In a bilateral context or an “investment guarantee agreement” (IGA), the IIA (also known as the ILO bilateral investment agreement) promotes greater investment flows between two signatory states and sets standards for the protection of investments made in one country by investors from the other country. International tax treaties focus on the elimination of double taxation, but can, at the same time, treat relatives as the prevention of tax evasion. Unlike investment protection, investment promotion provisions are rarely formally included in AI and, if so, these provisions generally remain non-binding. Nevertheless, improving the formal protection offered to foreign investors through an I2 should encourage and encourage cross-border investment. The benefits of higher foreign investment are significant for developing countries that wish to use foreign investment and IDAMIT as instruments to improve their economic development. Keywords – The mapping structure that is displayed in the “Select Awarded Contract Elements” tab is a “table of materials” that contains all the elements of the contract. It corresponds to the typical structure of an AI. – The elements of the illustrated contract are elements of an investment contract mapped as part of the IIA mapping project. The number of contract elements represented exceeds 100. Each associated item has a set of pre-defined assignment options from which you can choose.

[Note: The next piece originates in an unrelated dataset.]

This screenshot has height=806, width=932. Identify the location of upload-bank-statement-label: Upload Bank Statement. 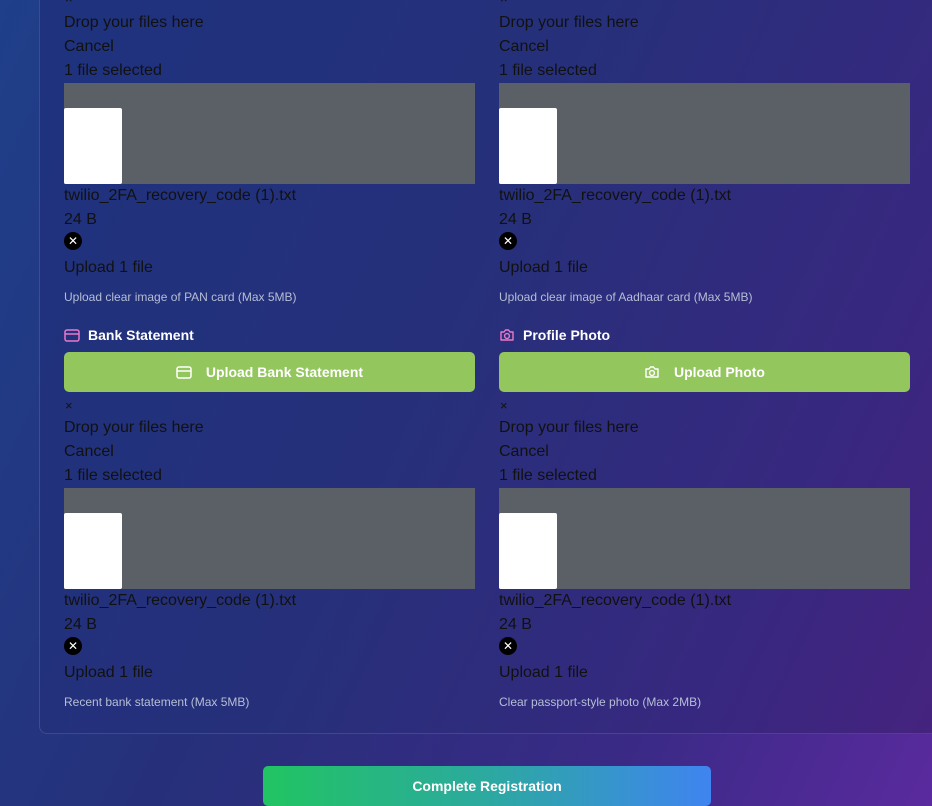
(284, 372).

– Mapping options indicate the approach of the contract for the corresponding element of the contract. Mapping options may be “yes/no” or specify the approach to the contract (for example. B the type of fair and equitable treatment clause (FET) – qualified/unqualified/unqualified/none, etc.). Each element of the contract includes the “Inconclusive” and “Not applicable” options. The guidelines are “a reaffirmation of the fundamental investment principles that were defined in 1972 by the economy as the main beneficiary of further economic development.” The ICC hopes “these guidelines will be useful to both investors and governments to create a more conducive environment for cross-border investment and to more clearly understand their common responsibilities and opportunities to realize the enormous potential of cross-border investment for common global growth.” The 2012 update “maintains the proven construction of the 1972 guidelines, which separately outline the responsibilities of the investor, the home government and the host government.” In addition, an introduction was added in the update to provide attitudes and context, and chapters on work, taxation, competitive neutrality and corporate responsibility were updated or added.  Countries enter into operating agreements primarily designed to protect and indirectly encourage foreign investment and, increasingly, to liberalize these investments. The IIAs provide companies and individuals of contracting parties with enhanced security and security under international law when they invest or set up a business in other countries parties to the agreement. Reducing the investment risk associated with an IGE is designed to encourage businesses and individuals to invest in the country that AI has concluded. In this context, it is important to allow foreign investors to settle disputes with the host country through international arbitrations and not just through the host country`s national courts. However, despite this potential for development-friendly benefits, the changing complexity of the IGE system can also create challenges.
Among other things, the complexity of the current I2 network makes it difficult for countries to maintain political coherence. The provisions agreed in one IGE may be incompatible with those of another IGE.